Thanks for the response Adrian.

The level of diversity is what makes it difficult to know what to expect. I am assuming I will pick up a lot of information and my own requirements/gaps during week 1 in the role.

Your strategic plan idea is a great one and I will endeavour to create one.

A BA fundamental course does seem like the best solution, but given the time and cost (at least now) could you suggest any other alternatives? A course may also cover a lot of the stuff I may already know.

I have found plenty of great on line resources, including this one, and have done a lot of reading. Is there a foundation/fundamental BA bible you could recommend?

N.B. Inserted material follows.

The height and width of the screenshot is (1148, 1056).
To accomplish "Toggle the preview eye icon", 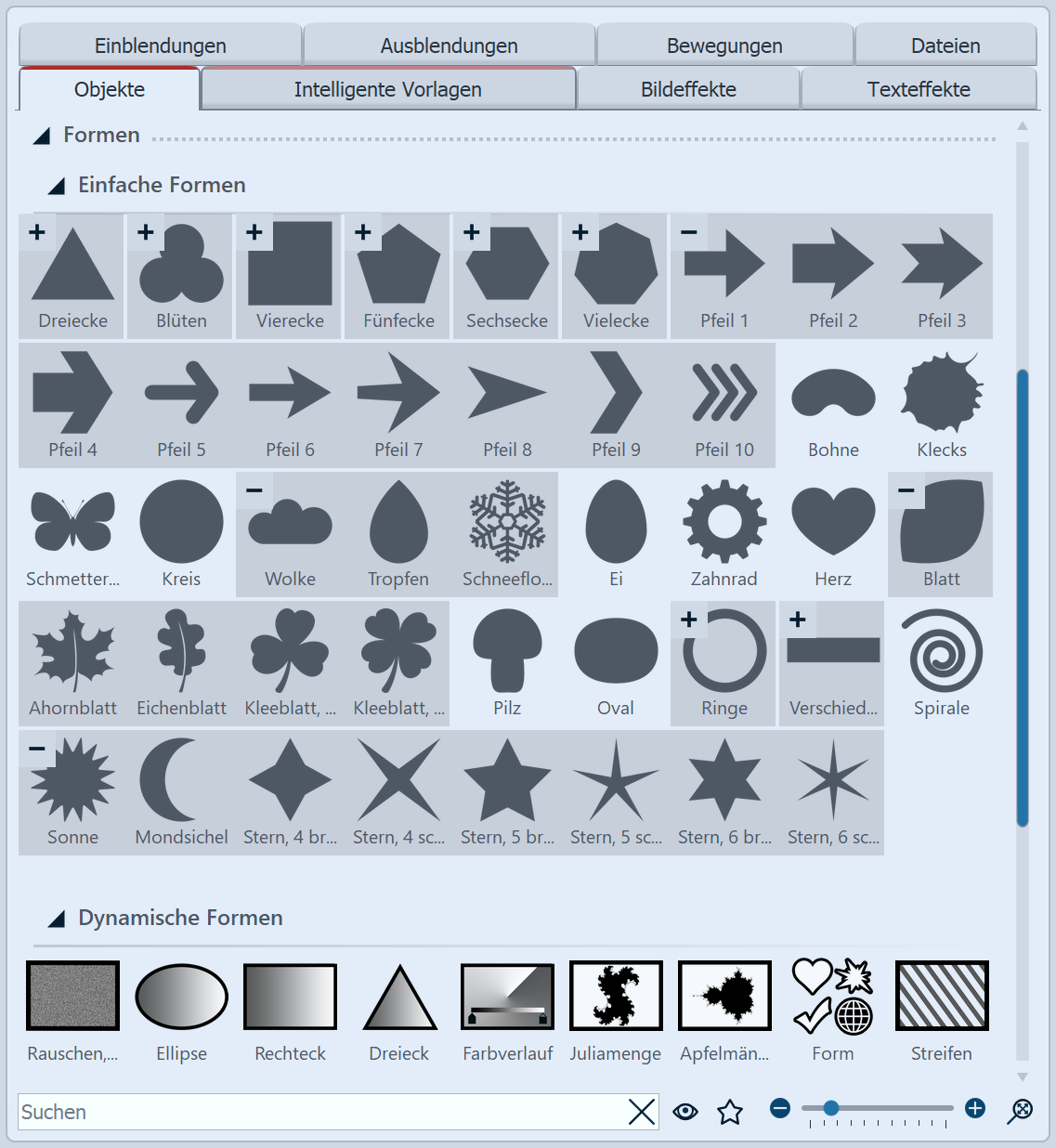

This may be a good starting point to tick off what I do and do not know.

 

 
New Post 10/24/2009 2:40 AM
User is offline Adrian M.
755 posts
3rd Level Poster




Re: Another New BA Question 

Probably the closest you'll get to a business analysis BIBLE is the BABOK (Business Analysis Body of Knowledge) published by the IIBA.

- Adrian


Adrian Marchis
Business Analyst Community Blog - Post your thoughts!
 
New Post 11/4/2009 9:28 AM
User is offline Brad
9 posts
10th Level Poster


Re: Another New BA Question 

I agree with Adrian that the "BIBLE" for BAs is the BABOK v2.0.  They have a very detailed list of resources in the bibliography to further your knowledge on a particular Knowledge Area or Technique.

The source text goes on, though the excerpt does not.